Data for processing »
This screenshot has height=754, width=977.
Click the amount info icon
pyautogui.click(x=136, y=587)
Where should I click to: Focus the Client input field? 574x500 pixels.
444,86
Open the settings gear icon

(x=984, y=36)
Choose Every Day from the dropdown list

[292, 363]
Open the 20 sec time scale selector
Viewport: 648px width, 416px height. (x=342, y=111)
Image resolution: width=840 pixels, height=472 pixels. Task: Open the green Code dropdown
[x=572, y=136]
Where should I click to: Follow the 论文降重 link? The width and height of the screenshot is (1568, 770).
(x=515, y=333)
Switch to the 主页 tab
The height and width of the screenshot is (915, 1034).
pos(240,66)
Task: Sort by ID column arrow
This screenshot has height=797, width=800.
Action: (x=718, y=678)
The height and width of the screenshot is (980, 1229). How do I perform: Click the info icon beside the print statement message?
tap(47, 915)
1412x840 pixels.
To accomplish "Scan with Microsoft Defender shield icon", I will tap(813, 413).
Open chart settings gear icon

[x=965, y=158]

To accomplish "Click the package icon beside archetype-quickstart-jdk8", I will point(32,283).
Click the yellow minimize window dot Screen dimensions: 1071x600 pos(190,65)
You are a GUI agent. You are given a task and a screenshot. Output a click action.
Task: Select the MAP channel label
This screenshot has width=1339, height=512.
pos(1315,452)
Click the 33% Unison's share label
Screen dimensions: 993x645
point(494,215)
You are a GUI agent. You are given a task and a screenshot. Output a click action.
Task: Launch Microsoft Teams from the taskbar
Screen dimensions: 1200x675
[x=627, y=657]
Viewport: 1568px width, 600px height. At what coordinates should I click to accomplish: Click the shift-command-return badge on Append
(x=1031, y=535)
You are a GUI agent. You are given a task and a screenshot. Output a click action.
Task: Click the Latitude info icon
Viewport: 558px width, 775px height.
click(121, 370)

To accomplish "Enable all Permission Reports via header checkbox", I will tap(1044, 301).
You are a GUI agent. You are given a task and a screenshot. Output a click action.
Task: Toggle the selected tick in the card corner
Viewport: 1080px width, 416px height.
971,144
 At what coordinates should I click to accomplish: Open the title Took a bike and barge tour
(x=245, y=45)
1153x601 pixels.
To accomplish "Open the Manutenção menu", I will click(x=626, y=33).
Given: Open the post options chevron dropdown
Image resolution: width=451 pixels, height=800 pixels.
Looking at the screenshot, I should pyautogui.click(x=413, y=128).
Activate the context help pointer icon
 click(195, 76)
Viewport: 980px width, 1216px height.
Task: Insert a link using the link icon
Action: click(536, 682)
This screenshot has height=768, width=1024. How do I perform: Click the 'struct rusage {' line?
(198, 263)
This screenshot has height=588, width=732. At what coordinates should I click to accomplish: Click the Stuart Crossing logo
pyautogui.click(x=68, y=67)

Exercise aim » Scale the lines starting with the line containing "This screenshot has height=768, width=1024." and going on through the last line, and write them out again with the requests included. Multiply every coordinate in the answers by 1.55 and round each to a whole number, with halves rounded up.

Response »
This screenshot has height=768, width=1024. How do I perform: Click the 'struct rusage {' line?
(307, 408)
This screenshot has height=588, width=732. At what coordinates should I click to accomplish: Click the Stuart Crossing logo
pyautogui.click(x=105, y=104)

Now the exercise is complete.